**TEXT SHOWN**
************
Revenge as a Motive for War
Research by a UMaine anthropologist finds eye-for-an-eye killing is
strictly human and off the usual evolutionary path
Today, our means of killing one
another
are more sophisticated than ever, but the reasons we fight are pretty
rudimentary. Humans have thermonuclear technology, but still only
possess Stone Age brains — a potentially lethal combination, according
to University of Maine anthropologist Paul Roscoe.
For more than two decades, Roscoe has studied revenge as a motive for
war among tribes in New Guinea. His research shows that lethal revenge
most frequently fuels more death than it deters, to the point that
killing enemies to avenge the death of kin — something only humans do —
is probably not a useful evolutionary adaptation, says the professor of
anthropology and cooperating professor of Quaternary and climate studies
at UMaine.
By engaging in revenge killings and warfare, humans have strayed rather
far off the evolutionary path followed by most other species. The
technical ability of humans to harm one another has outpaced the social
and cultural abilities needed to deal with this unwise behavior, Roscoe
surmises. Only in the last 10,000 years of human existence have people
evolved from hunters and gatherers with spears to glorified hunters and
gatherers with thermonuclear weapons.
"We may have thermonuclear technology, but we still have Stone Age
brains," Roscoe says. "Our social and political systems are slow to
adapt in comparison to the pace of technological development. To make
matters worse, even when we sometimes manage to catch up, technology has
by then advanced further and the goalposts have shifted."
Evolutionarily speaking, it does not make sense to engage in behavior
that may not only kill you, but also members of your clan or tribe. Writ
large in a nuclear exchange, revenge killing could theoretically wipe
out your entire species. It makes evolutionary sense to fight and then
back off, says Roscoe.
For example, male red deer competing for territory or mates first roar
at one another. If neither backs away, the animals then pace side by
side, sizing up each other. If this fails to resolve the conflict, the
two animals may fight, but the results are typically not lethal.
************
**THE EXERCISE**
Please reproduce the passage from the revenge-and-war article word for word, starting at "Revenge as a Motive for War" and ending at "anthropologist Paul Roscoe.".

**MATERIAL**
************
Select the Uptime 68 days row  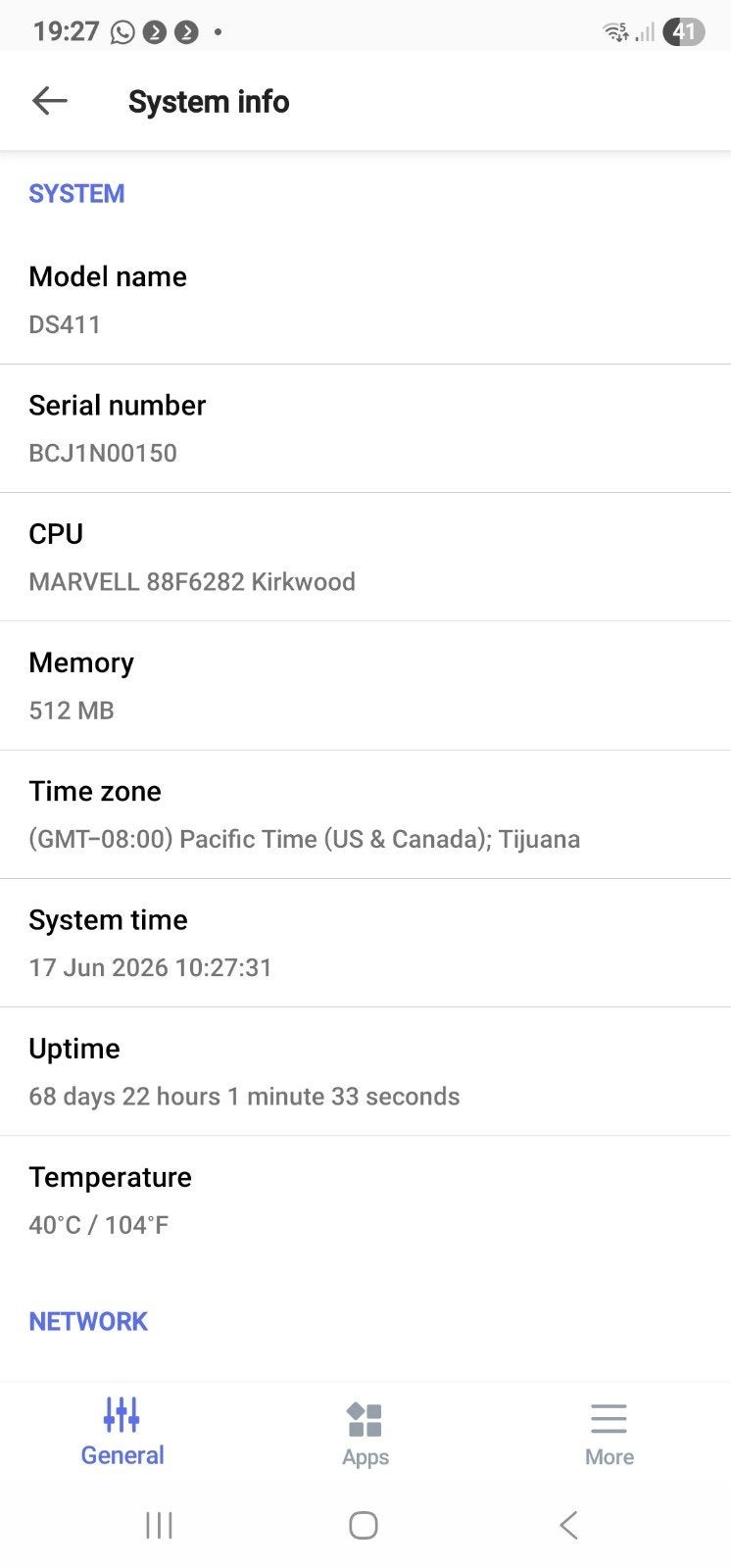pyautogui.click(x=366, y=1071)
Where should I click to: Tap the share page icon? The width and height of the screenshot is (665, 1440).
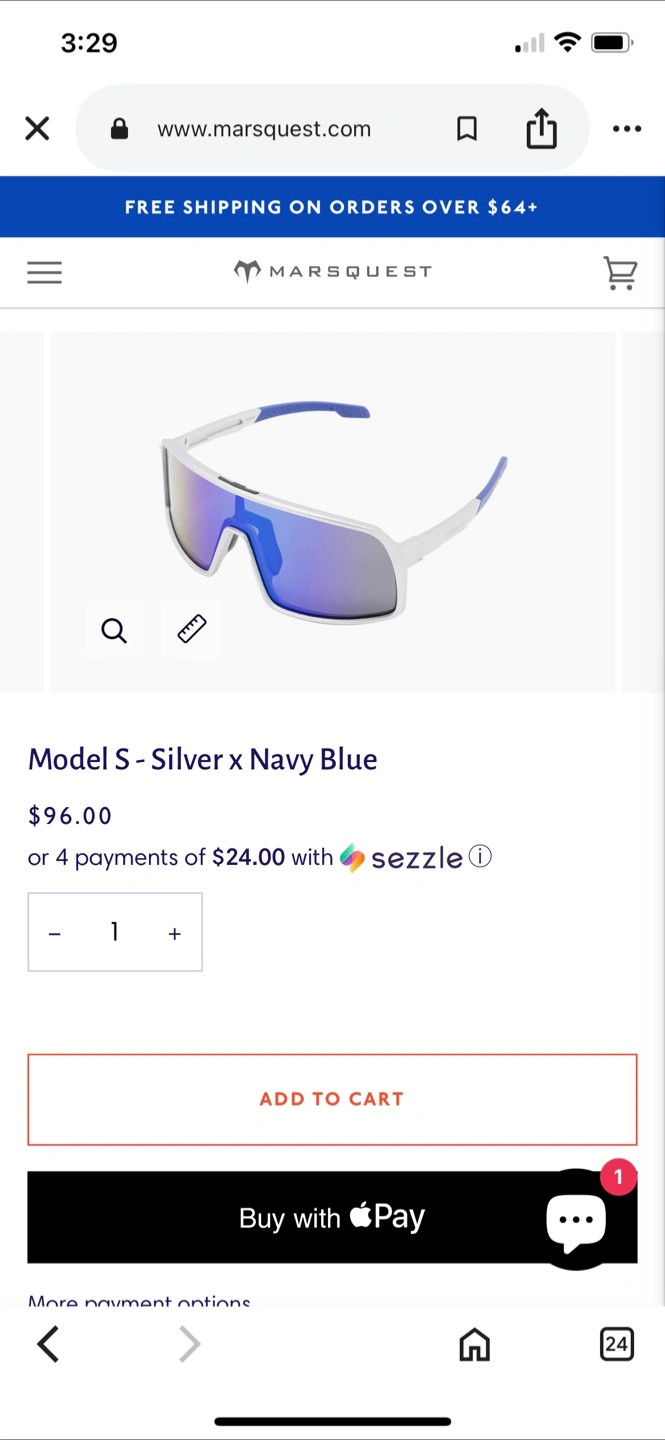541,129
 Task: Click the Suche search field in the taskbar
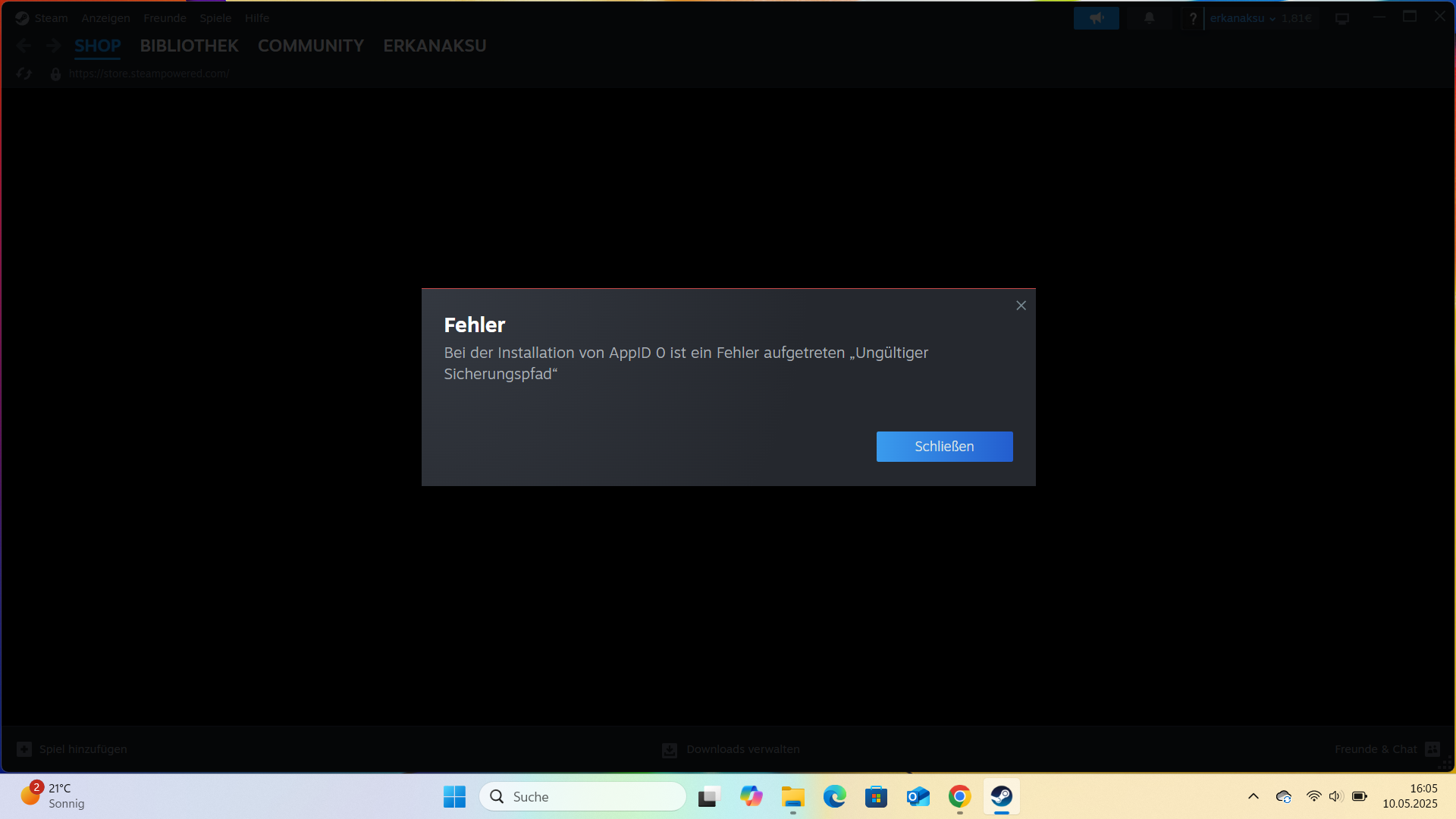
************
**ANSWER BELOW**
Revenge as a Motive for War
Research by a UMaine anthropologist finds eye-for-an-eye killing is
strictly human and off the usual evolutionary path
Today, our means of killing one
another
are more sophisticated than ever, but the reasons we fight are pretty
rudimentary. Humans have thermonuclear technology, but still only
possess Stone Age brains — a potentially lethal combination, according
to University of Maine anthropologist Paul Roscoe.